Et puis je suis étonnée, j'ai même du mal à y croire : je maigris.
Bon, OK, j'ai commencé il y a 6 jours seulement, mais ma balance (que j'interroge tous les matins, je sais, c'est mal, je devrais attendre une semaine entre chaque verdict, je sais) me disait ce
matin que j'avais perdu...2,3Kg depuis vendredi.
Je la soupçonne de me mentir, cette hypocrite, parce que moi, je me sens pareil qu'avant. Bon.
A la fois, ça me donne plein d'espoir (encore ce fichu espoir) et d'un autre côté, je n'ose pas me réjouir parce que j'ai lu que la première semaine est toujours spectaculaire, plus que toutes les
(longues) autres et d'autre part, je suis certaine que si demain je recommence à manger "normalement", je reprends tout ça en même pas les 6 jours qu'il m'a fallu pour les perdre.
Alors ? CQFD ?
J'en sais rien.
Je n'ai pas obtenu le boulot que j'espérais, on m'a préféré un homme. Bon, je ne dirais pas que c'est parce que je suis une femme de presque 30 ans, donc potentiellement enceinte dans les toutes
prochaines années, que je n'ai pas eu ce boulot, mais même si je ne le dis pas, ça ne m'empêche pas de le penser.
Société de merde tiens !
On nous avait dit "travaille bien à l'école, t'auras un bon boulot". J'ai obéi, docilement. Et puis je me retrouve sur le carreau, mes diplômes en bandouillière. Ca fait joli, mais ça ne
nourrit pas. Remarquez, tant mieux, puisque c'est ça mon autre GROS problème avec le chômage (que dis-je le "chômage" ? Non, c'est "payé" ça, puisque c'est quand t'as déjà travaillé (pour de
l'argent), non, c'est plus juste de dire la "recherche d'emploi"), mon autre GROS problème, donc, c'est la nourriture, le manger, la bouffe quoi.
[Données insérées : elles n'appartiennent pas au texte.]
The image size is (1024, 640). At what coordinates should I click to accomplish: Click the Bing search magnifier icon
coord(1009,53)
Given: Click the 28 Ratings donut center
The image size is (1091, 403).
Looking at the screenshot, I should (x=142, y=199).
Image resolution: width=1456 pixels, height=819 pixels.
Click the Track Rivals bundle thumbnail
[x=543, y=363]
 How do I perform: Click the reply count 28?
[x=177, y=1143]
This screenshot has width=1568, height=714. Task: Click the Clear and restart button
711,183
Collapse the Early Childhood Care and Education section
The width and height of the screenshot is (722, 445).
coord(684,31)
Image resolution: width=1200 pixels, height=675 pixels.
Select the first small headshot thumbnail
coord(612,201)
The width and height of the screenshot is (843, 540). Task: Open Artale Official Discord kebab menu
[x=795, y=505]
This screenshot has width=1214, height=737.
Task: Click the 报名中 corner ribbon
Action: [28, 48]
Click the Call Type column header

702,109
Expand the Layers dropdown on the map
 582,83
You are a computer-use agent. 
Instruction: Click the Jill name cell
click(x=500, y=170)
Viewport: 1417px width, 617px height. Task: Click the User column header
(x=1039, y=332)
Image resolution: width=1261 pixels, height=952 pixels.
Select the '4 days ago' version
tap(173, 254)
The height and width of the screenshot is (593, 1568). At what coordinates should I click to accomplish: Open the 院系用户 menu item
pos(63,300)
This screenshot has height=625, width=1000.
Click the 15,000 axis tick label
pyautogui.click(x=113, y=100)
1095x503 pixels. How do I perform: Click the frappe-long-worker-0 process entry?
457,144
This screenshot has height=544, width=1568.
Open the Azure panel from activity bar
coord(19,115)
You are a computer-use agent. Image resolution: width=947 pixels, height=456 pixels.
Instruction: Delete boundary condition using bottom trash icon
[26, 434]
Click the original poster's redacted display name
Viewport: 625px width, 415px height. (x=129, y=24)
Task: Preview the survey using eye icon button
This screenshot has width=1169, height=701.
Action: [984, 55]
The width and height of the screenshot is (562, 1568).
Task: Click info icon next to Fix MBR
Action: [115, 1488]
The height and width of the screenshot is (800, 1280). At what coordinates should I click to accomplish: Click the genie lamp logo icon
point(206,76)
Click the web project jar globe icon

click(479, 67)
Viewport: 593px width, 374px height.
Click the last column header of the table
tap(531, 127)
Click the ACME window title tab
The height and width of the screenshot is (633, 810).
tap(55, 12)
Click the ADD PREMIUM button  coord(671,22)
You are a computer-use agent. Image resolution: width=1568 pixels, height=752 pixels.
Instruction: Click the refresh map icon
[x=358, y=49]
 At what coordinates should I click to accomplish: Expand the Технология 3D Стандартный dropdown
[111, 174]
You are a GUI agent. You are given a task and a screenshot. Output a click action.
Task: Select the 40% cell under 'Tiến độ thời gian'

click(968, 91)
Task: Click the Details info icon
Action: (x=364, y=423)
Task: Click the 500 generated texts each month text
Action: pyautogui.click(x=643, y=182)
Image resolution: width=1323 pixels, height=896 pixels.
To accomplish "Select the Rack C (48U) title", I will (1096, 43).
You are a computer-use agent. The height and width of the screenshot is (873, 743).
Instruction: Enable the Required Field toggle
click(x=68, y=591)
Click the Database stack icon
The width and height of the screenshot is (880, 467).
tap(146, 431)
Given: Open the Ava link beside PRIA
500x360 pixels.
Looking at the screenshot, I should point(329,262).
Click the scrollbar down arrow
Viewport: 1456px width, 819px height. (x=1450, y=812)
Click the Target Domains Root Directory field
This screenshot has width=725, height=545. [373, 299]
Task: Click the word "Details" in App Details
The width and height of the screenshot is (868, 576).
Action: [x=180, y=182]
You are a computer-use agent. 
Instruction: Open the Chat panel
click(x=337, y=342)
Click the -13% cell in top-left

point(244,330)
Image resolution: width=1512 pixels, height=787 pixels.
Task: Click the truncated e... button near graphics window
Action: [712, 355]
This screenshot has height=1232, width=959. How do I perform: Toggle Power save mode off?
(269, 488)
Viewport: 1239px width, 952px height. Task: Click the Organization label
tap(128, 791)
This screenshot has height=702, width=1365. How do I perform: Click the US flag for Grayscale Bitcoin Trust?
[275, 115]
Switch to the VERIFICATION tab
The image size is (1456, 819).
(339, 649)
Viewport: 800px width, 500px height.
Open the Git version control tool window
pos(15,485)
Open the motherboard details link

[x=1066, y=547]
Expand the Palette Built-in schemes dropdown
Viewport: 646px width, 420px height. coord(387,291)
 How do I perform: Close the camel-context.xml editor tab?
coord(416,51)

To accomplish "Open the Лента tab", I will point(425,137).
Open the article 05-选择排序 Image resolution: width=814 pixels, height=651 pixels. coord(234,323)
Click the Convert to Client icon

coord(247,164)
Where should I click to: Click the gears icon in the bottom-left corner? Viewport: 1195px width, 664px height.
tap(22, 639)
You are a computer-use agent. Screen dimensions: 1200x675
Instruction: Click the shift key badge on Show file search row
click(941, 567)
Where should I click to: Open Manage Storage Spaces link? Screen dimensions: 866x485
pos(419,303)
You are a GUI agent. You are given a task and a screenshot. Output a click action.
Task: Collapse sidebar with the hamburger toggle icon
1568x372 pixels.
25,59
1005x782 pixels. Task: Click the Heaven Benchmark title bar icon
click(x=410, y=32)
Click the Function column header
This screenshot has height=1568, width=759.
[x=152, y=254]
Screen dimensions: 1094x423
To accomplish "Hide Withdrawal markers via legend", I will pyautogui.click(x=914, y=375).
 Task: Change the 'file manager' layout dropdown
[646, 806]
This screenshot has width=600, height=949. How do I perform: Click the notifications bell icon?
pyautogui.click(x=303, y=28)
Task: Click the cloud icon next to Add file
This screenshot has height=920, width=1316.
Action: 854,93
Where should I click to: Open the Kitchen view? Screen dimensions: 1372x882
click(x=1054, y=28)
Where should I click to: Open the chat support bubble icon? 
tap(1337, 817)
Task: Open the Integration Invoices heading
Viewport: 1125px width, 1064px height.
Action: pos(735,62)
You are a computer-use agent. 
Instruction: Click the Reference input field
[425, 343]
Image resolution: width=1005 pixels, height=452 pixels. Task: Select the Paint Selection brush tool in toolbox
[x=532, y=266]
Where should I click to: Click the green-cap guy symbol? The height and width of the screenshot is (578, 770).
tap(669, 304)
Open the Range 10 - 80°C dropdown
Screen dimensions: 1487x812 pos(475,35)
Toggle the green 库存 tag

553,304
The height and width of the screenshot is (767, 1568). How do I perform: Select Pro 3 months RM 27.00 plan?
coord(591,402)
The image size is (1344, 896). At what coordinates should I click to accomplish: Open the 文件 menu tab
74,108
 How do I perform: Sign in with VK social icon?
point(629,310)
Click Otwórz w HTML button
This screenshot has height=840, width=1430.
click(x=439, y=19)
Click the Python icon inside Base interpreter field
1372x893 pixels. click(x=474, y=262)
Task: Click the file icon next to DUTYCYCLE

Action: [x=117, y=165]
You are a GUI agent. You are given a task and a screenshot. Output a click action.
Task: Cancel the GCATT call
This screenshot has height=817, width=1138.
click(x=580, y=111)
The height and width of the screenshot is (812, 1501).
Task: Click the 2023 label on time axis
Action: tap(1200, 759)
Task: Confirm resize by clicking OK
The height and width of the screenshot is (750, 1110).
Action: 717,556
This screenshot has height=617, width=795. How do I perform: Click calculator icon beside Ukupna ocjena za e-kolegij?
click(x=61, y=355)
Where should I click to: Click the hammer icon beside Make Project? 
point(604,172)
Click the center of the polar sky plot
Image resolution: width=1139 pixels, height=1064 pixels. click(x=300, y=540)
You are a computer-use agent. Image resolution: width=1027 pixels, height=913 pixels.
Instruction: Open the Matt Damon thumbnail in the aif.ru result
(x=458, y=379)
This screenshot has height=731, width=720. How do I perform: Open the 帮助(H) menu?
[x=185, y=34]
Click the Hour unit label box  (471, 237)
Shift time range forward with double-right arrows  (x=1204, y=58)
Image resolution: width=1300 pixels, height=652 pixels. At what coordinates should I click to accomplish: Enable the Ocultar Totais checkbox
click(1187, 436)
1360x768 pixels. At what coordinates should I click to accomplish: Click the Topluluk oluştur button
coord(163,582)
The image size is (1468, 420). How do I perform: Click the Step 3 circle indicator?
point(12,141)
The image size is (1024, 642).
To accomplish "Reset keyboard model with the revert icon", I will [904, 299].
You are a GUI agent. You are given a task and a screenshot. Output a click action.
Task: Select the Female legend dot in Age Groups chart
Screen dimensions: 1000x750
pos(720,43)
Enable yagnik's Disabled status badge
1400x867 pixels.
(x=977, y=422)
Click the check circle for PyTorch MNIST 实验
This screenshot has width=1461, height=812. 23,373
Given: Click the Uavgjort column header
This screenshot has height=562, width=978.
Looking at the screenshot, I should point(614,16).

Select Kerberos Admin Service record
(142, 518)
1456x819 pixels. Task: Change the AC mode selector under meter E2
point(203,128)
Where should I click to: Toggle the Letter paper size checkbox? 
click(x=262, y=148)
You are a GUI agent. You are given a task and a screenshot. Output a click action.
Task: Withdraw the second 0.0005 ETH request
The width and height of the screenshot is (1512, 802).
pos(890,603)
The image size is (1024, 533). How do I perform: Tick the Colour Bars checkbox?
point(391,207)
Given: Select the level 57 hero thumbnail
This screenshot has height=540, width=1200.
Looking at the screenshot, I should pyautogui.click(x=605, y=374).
Je dois donc me réjouir (encore) parce que pas de boulot = moins à manger. Sauf que, manger moins, ça coûte plus. Ou plutôt, manger "correctement", ça coûte cher.
POurquoi les pâtes de chez Leader Price ne font pas maigrir en même temps qu'elle sont bon marché ? Hein ? Parce qu'on s'en groinfre ? Oui, peut-être.
J'arrête mon couplet misérabiliste. La misère, il y en a de la vraie partout, alors mon problème à moi, c'est que dalle. C'est vrai.
Oui, mais.
Mais j'arrive pas à me réjouir.
Je ne sais pas pourquoi mais j'ai entendu hier une "pub" (campagne ?) à la radio, France Inter je crois, dans laquelle je me suis reconnue, j'avais l'impression que c'était moi qui parlais.
Est-ce que ça veut dire que mon état s'appelle "dépression" ?!
Mais tu as raison, je vais esayer de me concentrer sur le "bon côté des choses"...
J'espère que tu tiens le coup en prépa. Je me souviens de l'état dans lequel j'étais lors de la mienne, et effectivement, c'est dur.
Courage !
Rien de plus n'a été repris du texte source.